_WHAT YOU NEED TO DO_: Rewrite the records from the line with "Click the scrollbar" up to and including the line with "tap(547, 345)", swapping "details pane" for "properties pane" and keeping everything else the same. Leave the pictures out.

_INFORMATION PROVIDED_:

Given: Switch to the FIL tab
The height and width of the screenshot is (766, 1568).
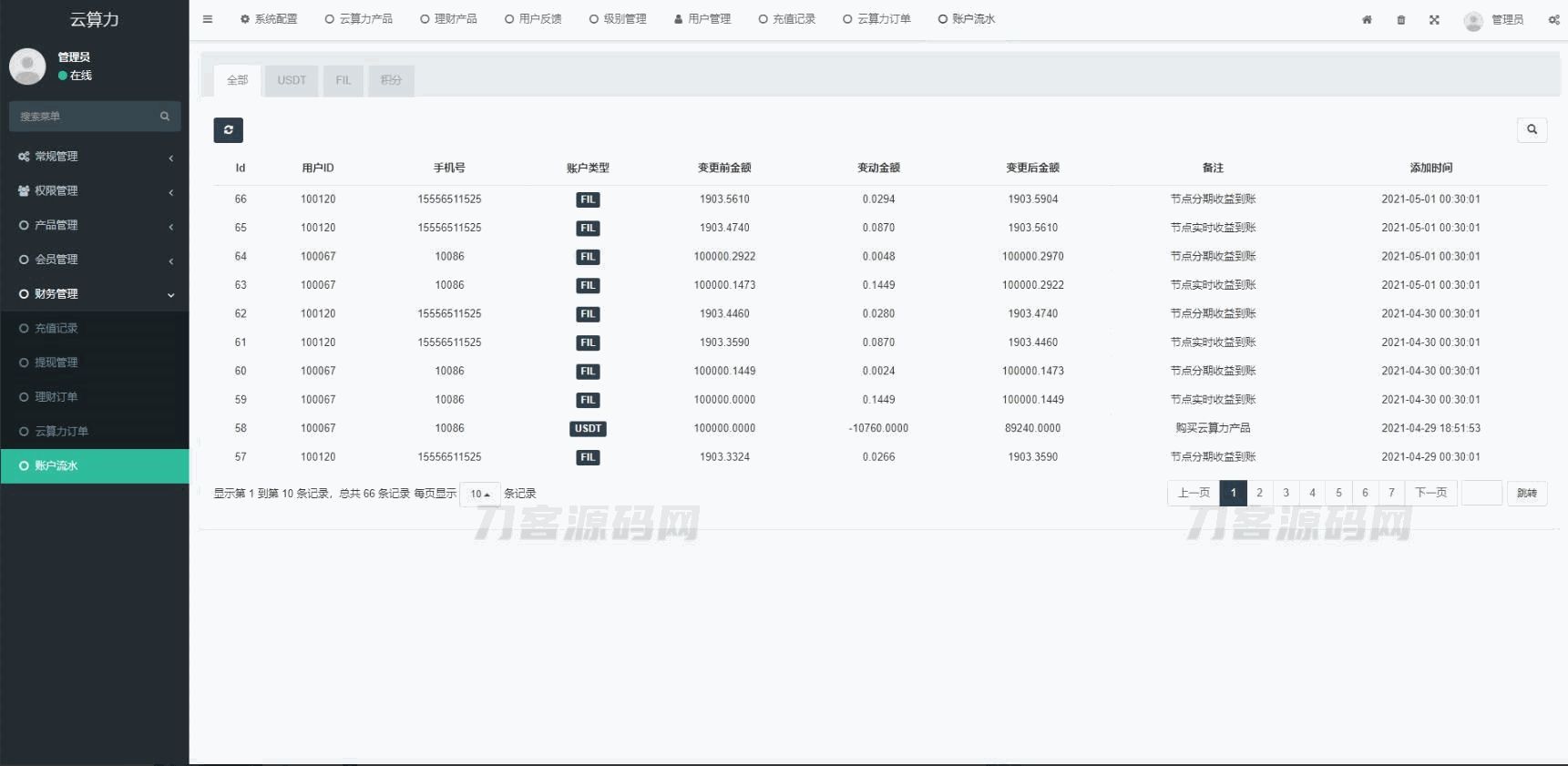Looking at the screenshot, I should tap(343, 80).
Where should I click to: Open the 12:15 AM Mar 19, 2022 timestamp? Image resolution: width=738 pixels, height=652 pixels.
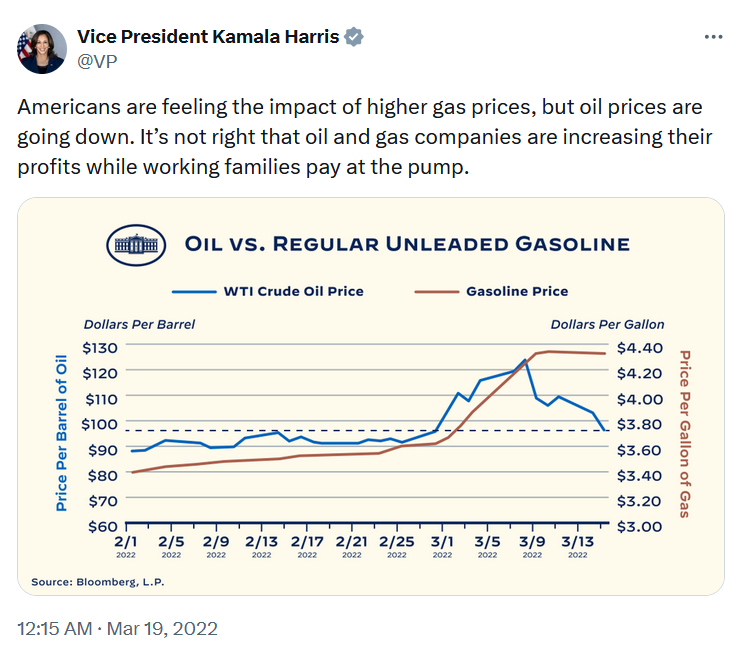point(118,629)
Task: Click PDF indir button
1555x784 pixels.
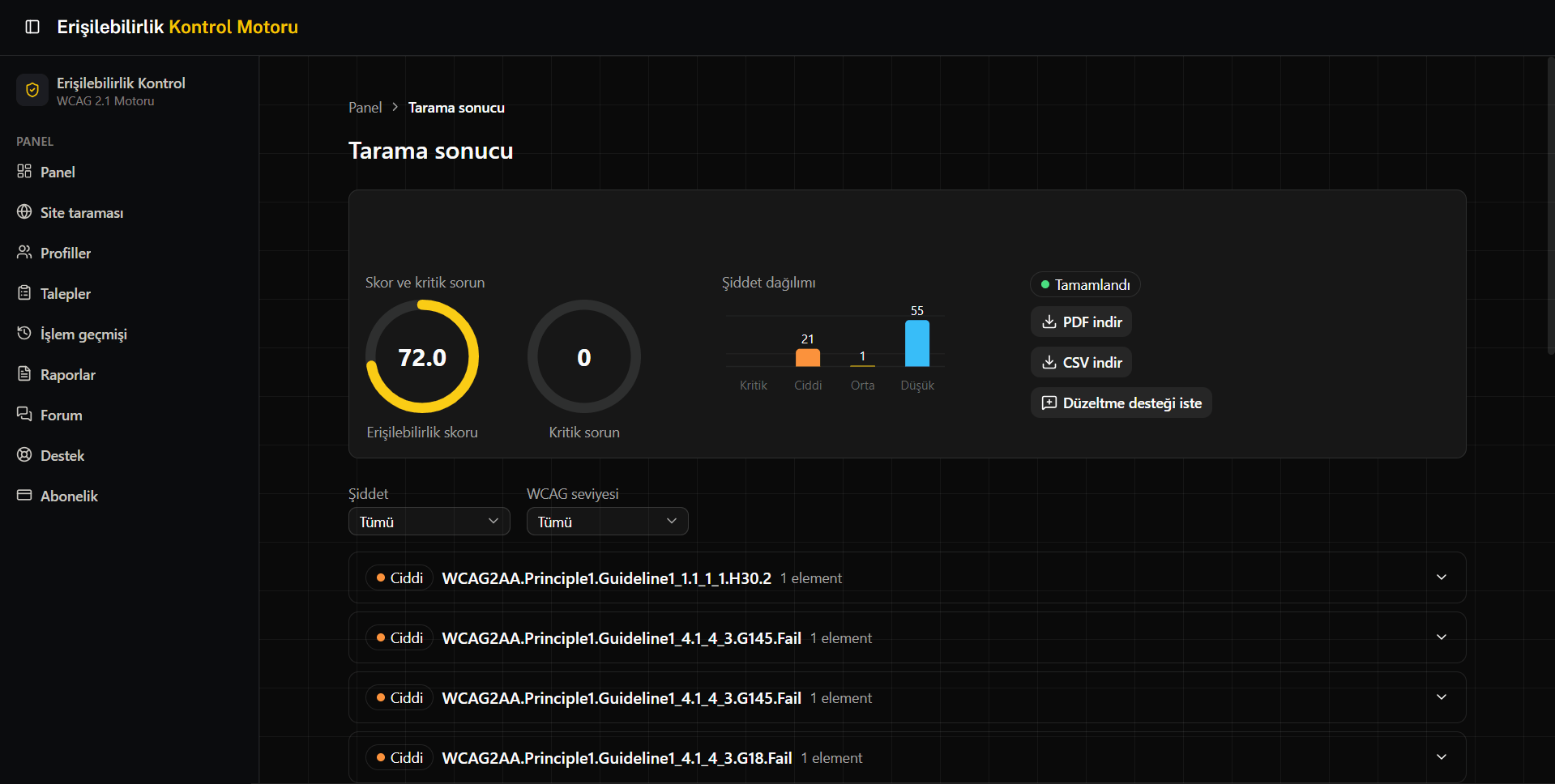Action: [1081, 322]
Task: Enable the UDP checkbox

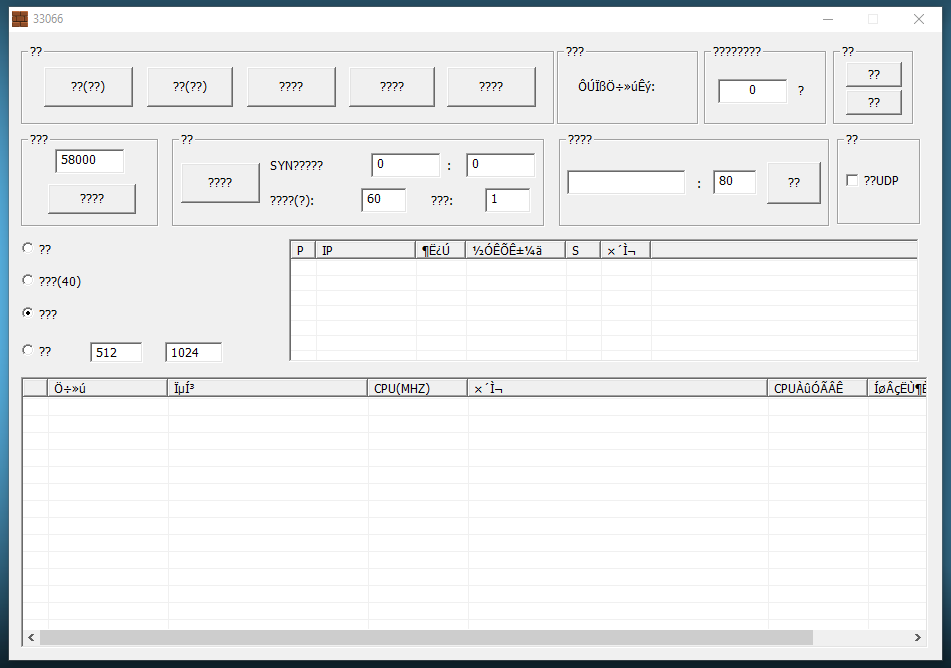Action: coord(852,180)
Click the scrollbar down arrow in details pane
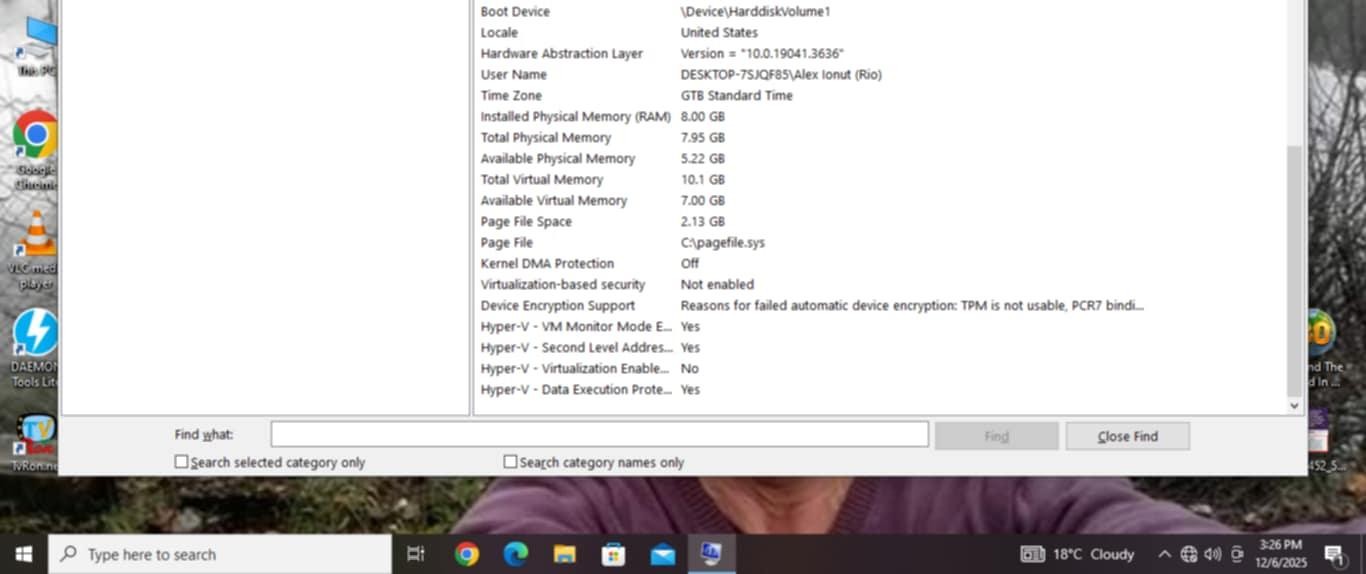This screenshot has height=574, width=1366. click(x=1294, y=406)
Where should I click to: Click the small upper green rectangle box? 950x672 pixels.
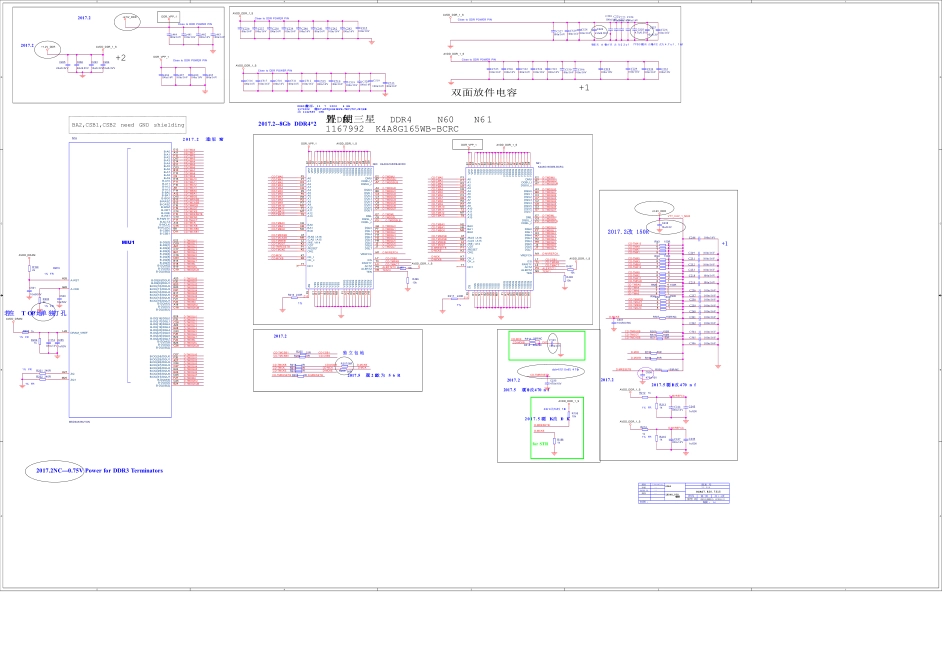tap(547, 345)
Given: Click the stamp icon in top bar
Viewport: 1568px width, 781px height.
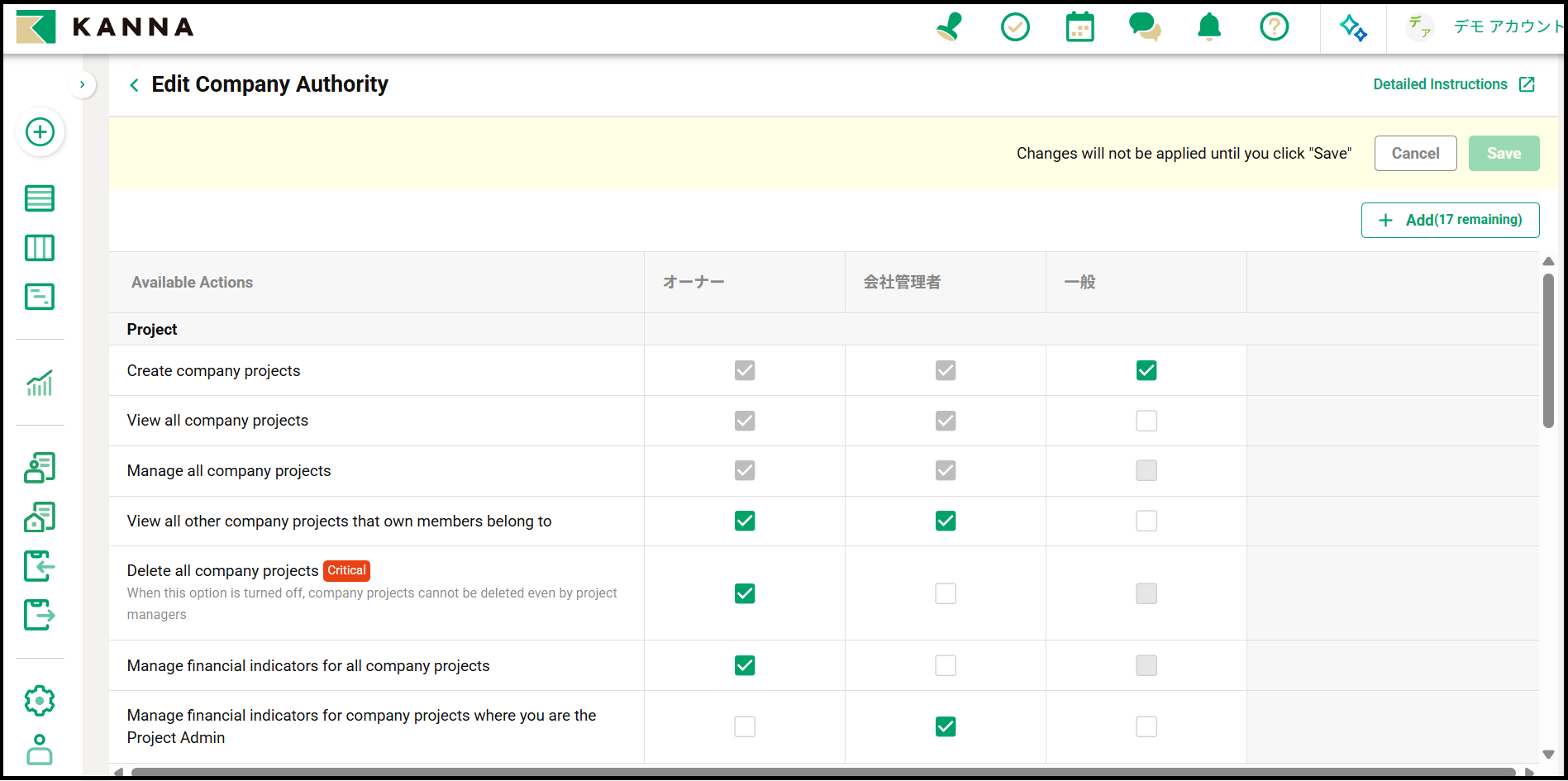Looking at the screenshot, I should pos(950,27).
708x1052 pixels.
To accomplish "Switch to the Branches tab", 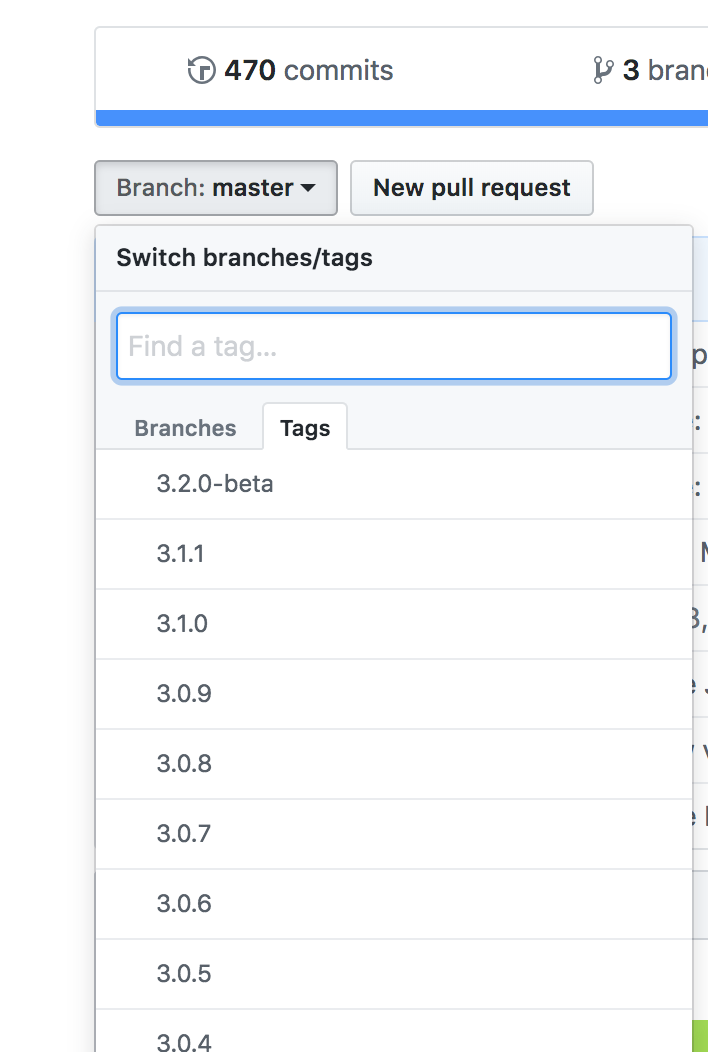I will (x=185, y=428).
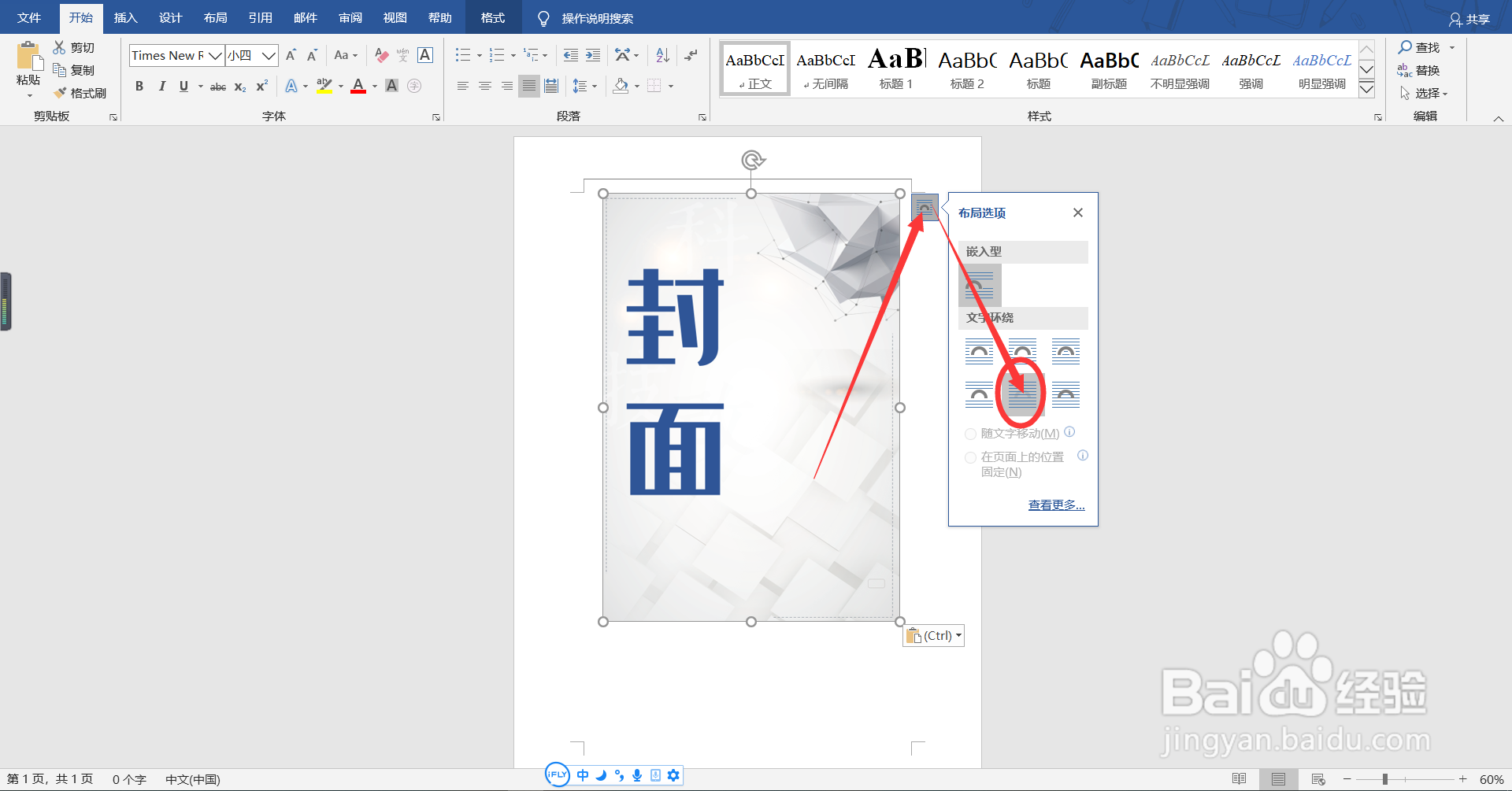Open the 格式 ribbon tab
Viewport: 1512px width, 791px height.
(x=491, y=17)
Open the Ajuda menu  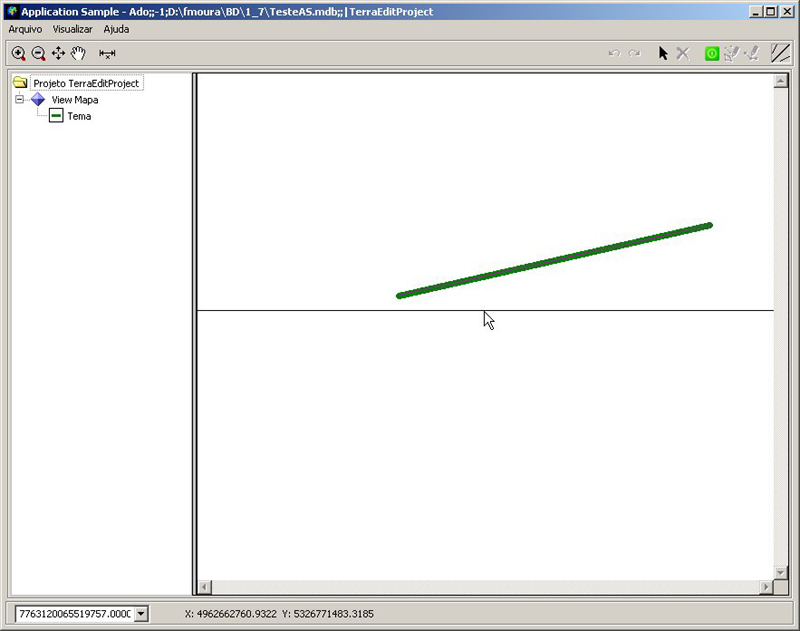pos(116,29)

_FULL RESPONSE_:
Click the scrollbar down arrow in properties pane
This screenshot has height=574, width=1366. click(x=1294, y=406)
Where should I click to: Click the small upper green rectangle box? 950x672 pixels.
tap(547, 345)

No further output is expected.